In una sola settimana (ovvero in appena cinque sedute finanziarie) il rendimento dei titoli di Stato statunitensi (Treasury) a 10 anni è passato dal 3,05% al 3,25% (il livello più alto dal 2011). Un incremento di 20 punti base in un lasso di tempo così ristretto è statisticamente rilevante. Anche perché il rialzo è stato più consistente sulla parte lunga della curva che non su quella breve (nel frattempo il rendimento a 2 anni è aumentato di 7 punti base al 2,89%). Il che ha reso nel complesso la curva del debito Usa meno piatta del solito, allontanando per il momento lo spettro di una recessione (solitamente anticipata proprio da un’inversione della curva dei rendimenti). Immediata la reazione di Wall Street: ieri S&P500  -3,2%, Nasdaq -4%. Ragionamenti basic da chi punta a sopravvivere: liquido le azioni che hanno corso molto, in vista di un investimento in bond, con rendimenti sempre più sexy.

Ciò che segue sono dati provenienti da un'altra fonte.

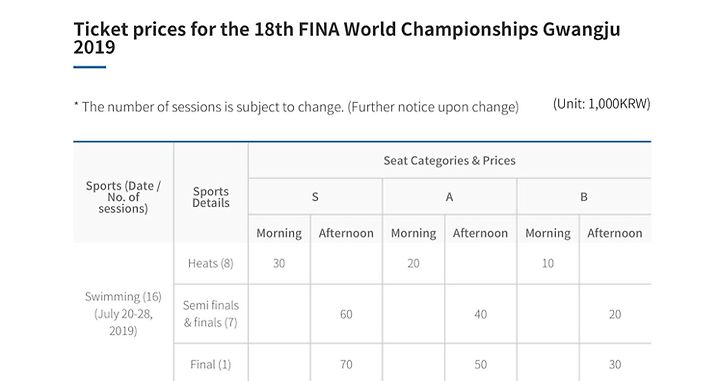Image resolution: width=720 pixels, height=381 pixels.
Task: Click the Heats B morning price 10
Action: (x=548, y=263)
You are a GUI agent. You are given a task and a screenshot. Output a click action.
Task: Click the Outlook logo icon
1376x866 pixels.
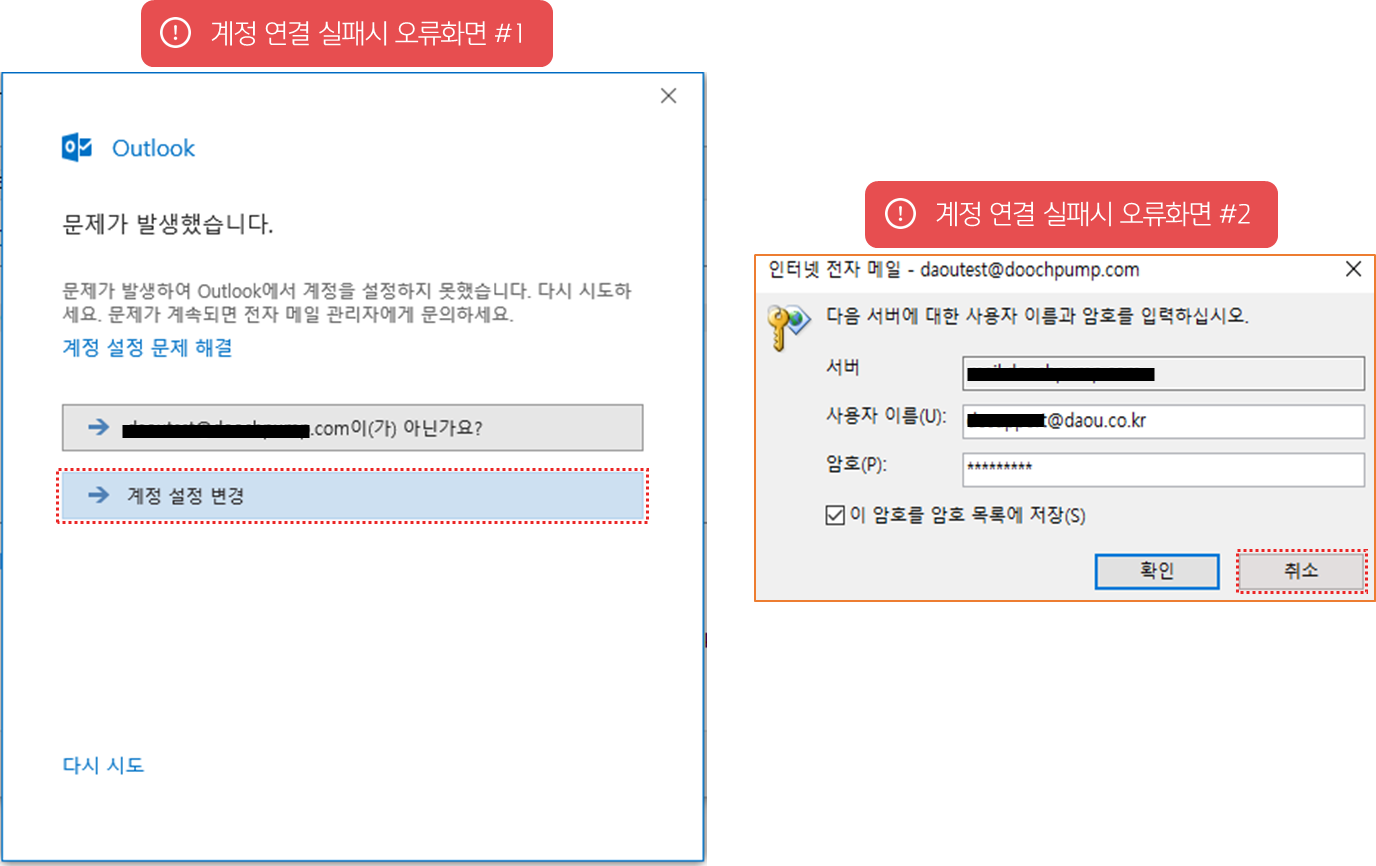pyautogui.click(x=77, y=148)

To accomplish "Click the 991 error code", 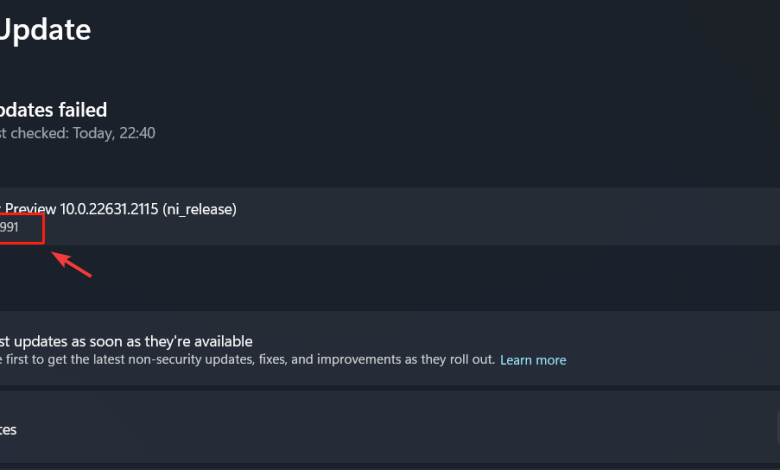I will [9, 228].
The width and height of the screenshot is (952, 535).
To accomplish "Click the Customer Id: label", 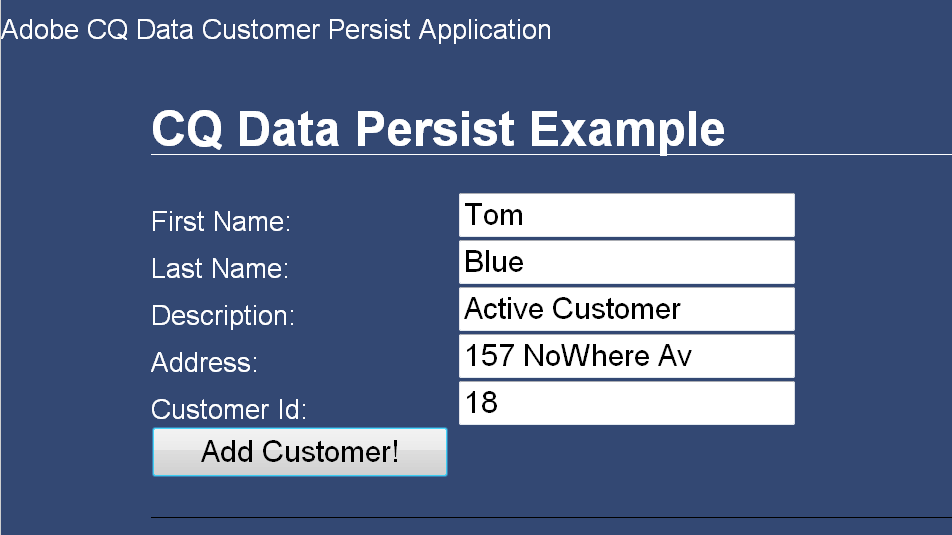I will [x=229, y=410].

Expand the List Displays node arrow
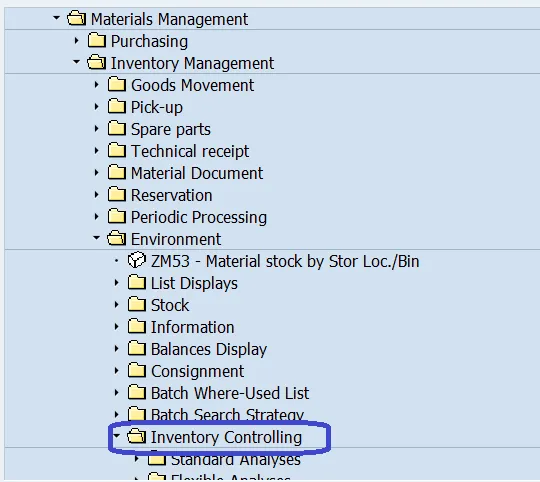pos(116,283)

In settimana, gli Stati Uniti mettono in asta fino a 230 miliardi di dollari di titoli governativi. C’è il timore che i cinesi, questa tornata, non saranno tra gli acquirenti, un’assenza che potrebbe contribuire a spingere di nuovo in alto i rendimenti dei governativi. Da settimane, a bassavoce, sui mercati si parla delle vendite di bond da parte di soggetti cinesi, una decisione che rimanda alla contesa commerciale in atto tra Cina e USA. Anche il progressivo indebolimento dello yuan, in graduale avvicinamento a quota 7 di cross su dollaro, può essere considerata una risposta ai dazi imposti da Trump sulle merci cinesi. Ieri in un articolo apparso sul China Securities Journal, scritto da un ex consulente della banca centrale cinese si leggeva che il Paese può tollerare un cambio dollaro Yuan anche oltre il 7.

La situazione si sta scaldando in vista del report atteso per il 14 ottobre della Commissione Usa incaricata di stabilire se la Cina sta manipolando il cambio.

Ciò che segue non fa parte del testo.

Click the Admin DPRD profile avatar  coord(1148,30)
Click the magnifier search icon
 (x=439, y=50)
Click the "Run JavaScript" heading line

La guerra commerciale si combatte prima sui mercati. Pechino non acquista Treasury e deprime il cambio, intanto la Borsa cinese è sui minimi.

Mentre in Usa l’aumento dei rendimenti è la reazione del mercato che fatica a digerire le ultime parole del presidente della Fed, Jerome Powell, che ha indicato di aspettarsi una crescita ancora “considerevole” e che “considerati gli attuali livelli di inflazione e disoccupazione” i tassi potrebbero salire anche oltre il livello ritenuto di neutralità (3-2,35%). Dunque si torna a monitorare dato macro dopo dato macro, per intercettare le mosse future della Fed.

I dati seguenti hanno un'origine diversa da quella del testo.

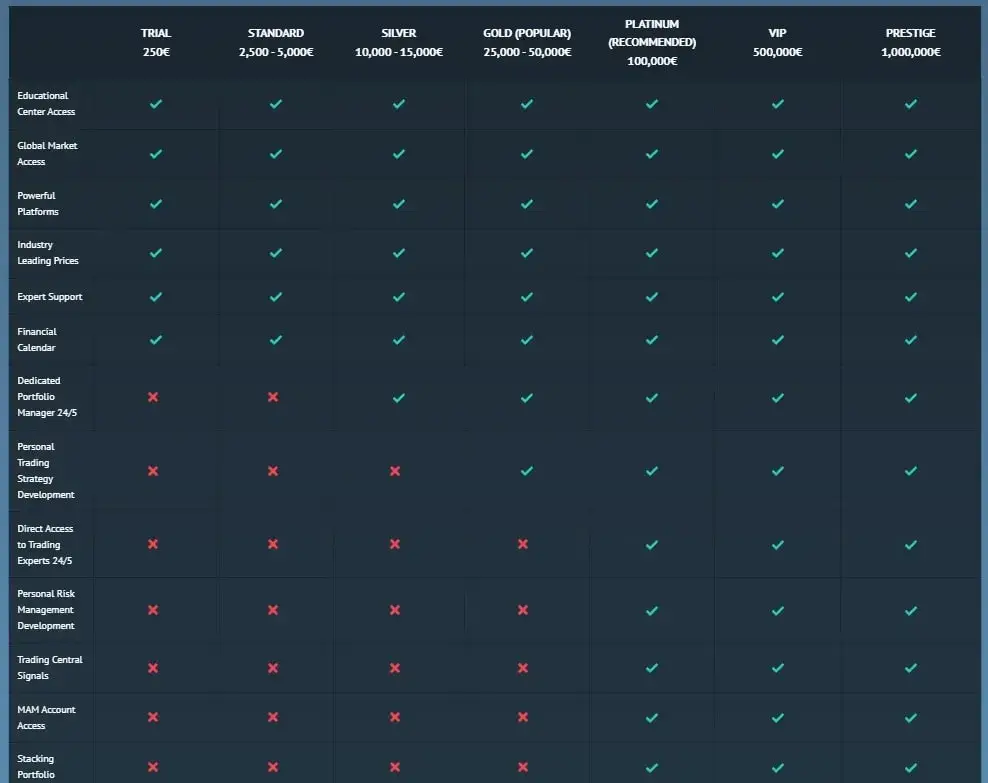The width and height of the screenshot is (988, 783).
Task: Click the Educational Center Access row label
Action: click(46, 104)
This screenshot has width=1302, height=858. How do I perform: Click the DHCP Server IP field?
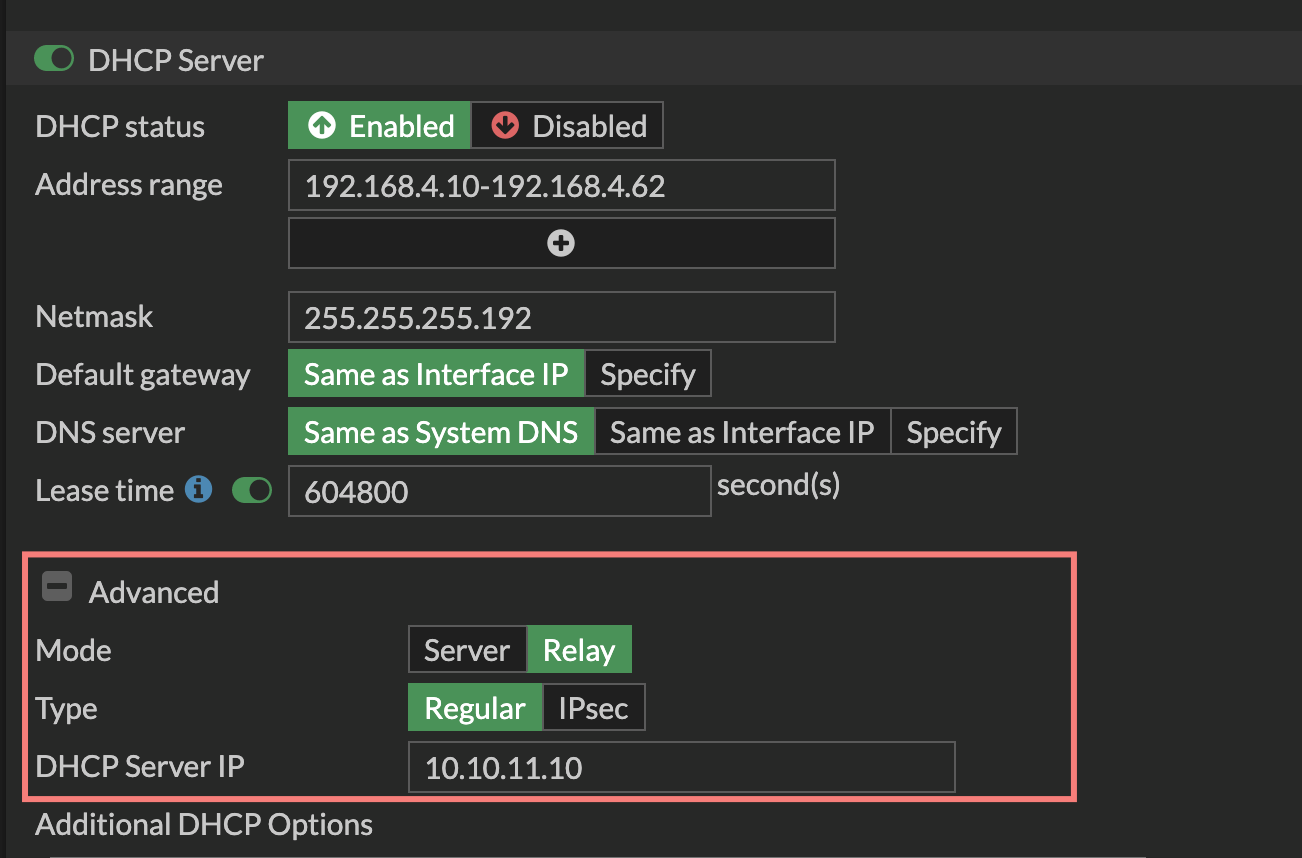(681, 767)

Un tasso al 3,2% in Usa è sintomo di economia che corre anzi, che forse corre troppo. Da noi, in Europa, è l’opposto: il rendimento del 3,2% del decennale italiano fa davvero paura, è segno di un’economia troppo indebitata e che stenta a correre.

Il governo italiano si sta muovendo lanciandosi in un terreno “selvaggio”, inesplorato, con una manovra “espansiva” finanziata da maggiore deficit per promuovere la crescita. Fondo monetario internazionale, Unione europea, la ragioneria dello stato Bankitalia, Confindustria e persino i sindacati, hanno bocciato la manovra giudicandola poco credibile sul fronte della crescita.

Tremano le quotazioni del petrolio Brent dopo aver toccato i massimi degli ultimi quattro anni, ieri ha chiuso in calo del 2,8%, a 82,6 dollari al barile. In questi giorni manca all’appello quasi il 40% della produzione del Golfo del Messico, dove gli impianti sono stati messi in sicurezza in previsione dell’arrivo dell’uragano Michael. Questi prezzi del petrolio mettono in crisi non solo le economie importatrici, ma anche i produttori di greggio: un appello all’incremento della produzione è arrivato ieri dal direttore generale dell’Agenzia Internazionale dell’Energia, Fatih Birol. Ma la supplica non sembra sortire grandi effetti, invece si conferma salda l’alleanza tra Arabia Saudita e Russia, due tra i principali produttori di petrolio.

Chiamateci conformisti, tradizionalisti ma in Borsa preferiamo lasciare l’avventura ad altri e approfittare invece di un mercato dei bond che torna ad essere interessante.